What you need to do =
An exact copy of all records is expected, minus the images.

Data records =
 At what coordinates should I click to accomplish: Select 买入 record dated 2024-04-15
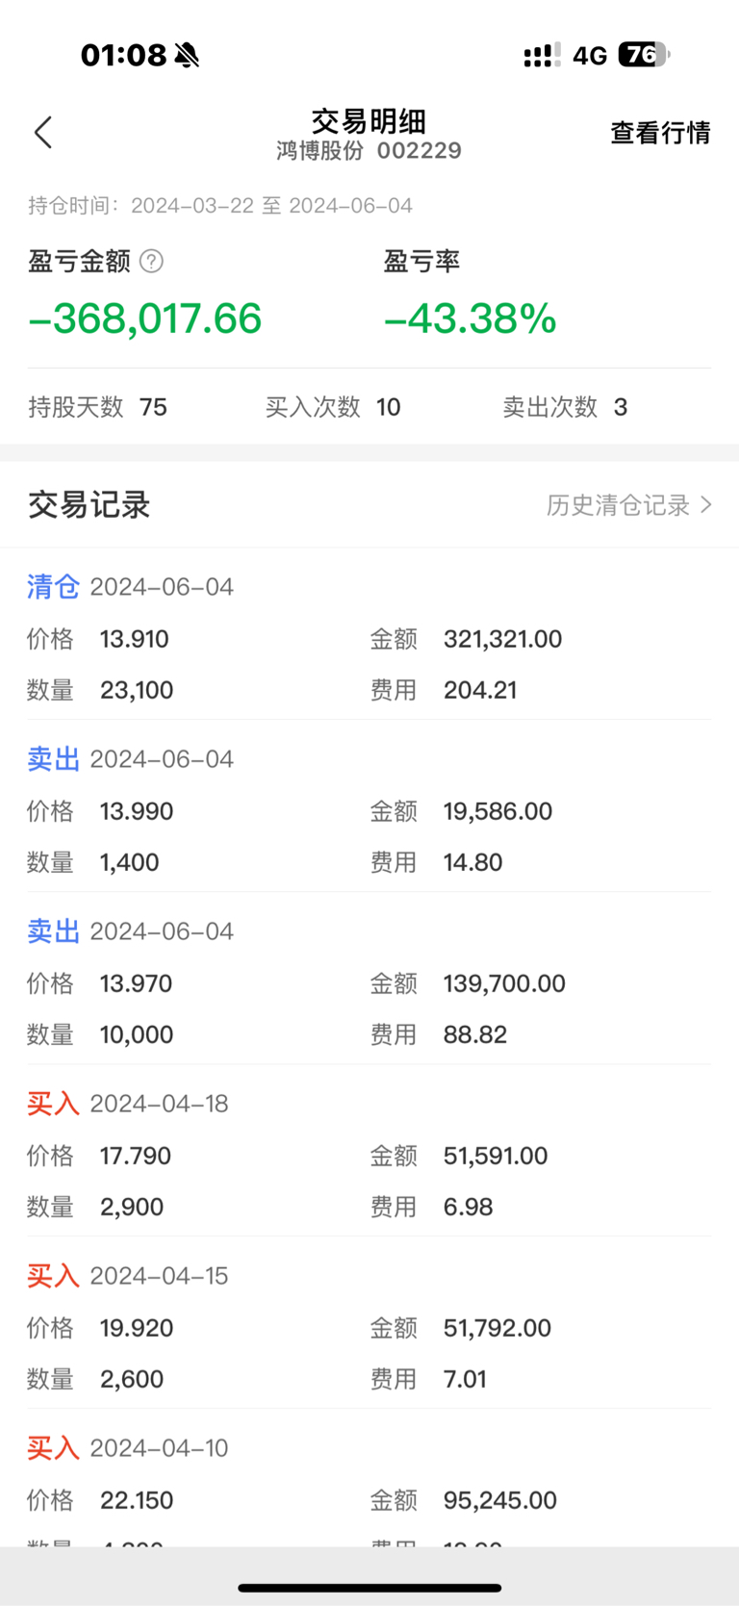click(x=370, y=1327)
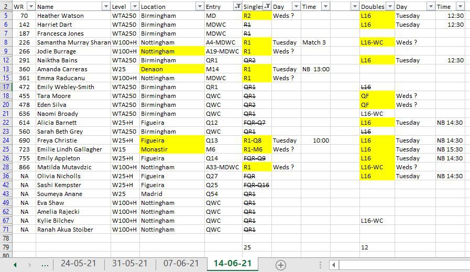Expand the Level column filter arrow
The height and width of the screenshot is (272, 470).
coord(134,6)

Written answer =
 At what coordinates should I click to accomplish: Select 买入 record dated 2024-04-15
click(x=370, y=1327)
Expand the Level column filter arrow
The height and width of the screenshot is (272, 470).
coord(134,6)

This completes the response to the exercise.